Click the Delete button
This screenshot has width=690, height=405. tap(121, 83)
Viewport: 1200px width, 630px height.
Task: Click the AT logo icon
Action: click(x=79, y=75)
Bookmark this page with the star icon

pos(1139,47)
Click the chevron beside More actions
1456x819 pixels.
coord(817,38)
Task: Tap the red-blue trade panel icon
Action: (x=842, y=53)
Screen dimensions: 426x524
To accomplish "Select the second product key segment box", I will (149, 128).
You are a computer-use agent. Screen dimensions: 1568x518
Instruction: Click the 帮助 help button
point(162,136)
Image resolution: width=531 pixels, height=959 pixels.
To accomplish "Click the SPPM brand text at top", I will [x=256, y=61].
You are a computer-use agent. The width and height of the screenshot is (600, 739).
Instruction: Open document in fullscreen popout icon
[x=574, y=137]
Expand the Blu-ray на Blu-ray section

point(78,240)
■ ■ ■
> Problem to solve: An exact copy of the lines from the one with "Instruction: Click the 帮助 help button" through the final line of the entries is the whole answer.

> Result:
Instruction: Click the 帮助 help button
point(162,136)
Image resolution: width=531 pixels, height=959 pixels.
To accomplish "Click the SPPM brand text at top", I will [x=256, y=61].
You are a computer-use agent. The width and height of the screenshot is (600, 739).
Instruction: Open document in fullscreen popout icon
[x=574, y=137]
Expand the Blu-ray на Blu-ray section

point(78,240)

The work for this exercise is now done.